Die Anschubdiskussion rund ums Thema E-Government ist gelaufen, ja sogar schon ausgelaufen. Dabei hat sich folgende Erkenntnis eingestellt: "Bevor die Stimmbürger und Steuerzahler flächendeckend wirklich nutzenstiftende und verlässliche elektronische Dienstleistungen in Anspruch nehmen können, gilt es, die internen Hausaufgaben zu machen".

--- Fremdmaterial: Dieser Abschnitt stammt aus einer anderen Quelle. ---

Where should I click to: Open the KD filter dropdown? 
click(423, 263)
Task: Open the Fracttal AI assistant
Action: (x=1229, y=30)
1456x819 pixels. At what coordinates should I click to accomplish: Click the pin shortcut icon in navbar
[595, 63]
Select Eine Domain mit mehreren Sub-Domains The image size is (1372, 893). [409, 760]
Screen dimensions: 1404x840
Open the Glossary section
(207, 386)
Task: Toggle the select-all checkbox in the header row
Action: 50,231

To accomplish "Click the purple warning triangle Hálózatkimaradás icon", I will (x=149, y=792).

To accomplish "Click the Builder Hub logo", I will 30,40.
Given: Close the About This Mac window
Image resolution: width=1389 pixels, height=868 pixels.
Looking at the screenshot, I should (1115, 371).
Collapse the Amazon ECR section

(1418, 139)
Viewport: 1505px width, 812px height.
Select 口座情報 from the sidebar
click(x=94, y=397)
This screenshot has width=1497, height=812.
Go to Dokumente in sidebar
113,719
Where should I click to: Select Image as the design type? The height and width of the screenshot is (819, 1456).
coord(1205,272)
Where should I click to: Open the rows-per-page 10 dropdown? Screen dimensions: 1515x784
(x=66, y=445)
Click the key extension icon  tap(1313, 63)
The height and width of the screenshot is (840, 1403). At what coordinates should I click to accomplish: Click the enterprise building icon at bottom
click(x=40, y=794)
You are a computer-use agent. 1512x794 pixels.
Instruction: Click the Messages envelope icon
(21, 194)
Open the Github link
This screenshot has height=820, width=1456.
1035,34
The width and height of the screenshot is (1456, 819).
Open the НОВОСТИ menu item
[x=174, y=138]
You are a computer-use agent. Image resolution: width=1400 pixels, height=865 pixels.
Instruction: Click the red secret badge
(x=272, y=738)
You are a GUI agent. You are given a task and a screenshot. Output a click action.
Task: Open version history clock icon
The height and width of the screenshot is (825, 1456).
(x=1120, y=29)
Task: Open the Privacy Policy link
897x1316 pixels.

Dies ist einfacher gesagt als getan. Auf der politischen Entscheidungsebene stellt sich die Frage nach der richtigen Organisation. Auf Managementebene stehen die Prozesse im Zentrum und damit die Frage, wie diese verwaltungsübergreifend optimiert und fürs E-Government tauglich gemacht werden können. Zu guter Letzt gibt es auch an der technologischen Front einige Knackpunkte zu lösen. Diese betreffen nicht nur die Standardisierung und Konsolidierung der meist heterogenen ICT-Landschaft in der öffentlichen Verwaltung, sondern auch die Diskussion rund um die Themen Archivierung, Security und Open Source.
Der Netzguide E-Government gibt einen repräsentativen Überblick zur aktuellen E-Government-Debatte. Zu Wort kommen Exponenten und Spezialisten sowohl von Anwender- wie auch von Anbieterseite. Fachartikel von Experten sowie aufschlussreiche Success Stories und Unternehmensporträts runden dieses unerlässliche Kompendium für den E-Government- und ICT-Profi ab.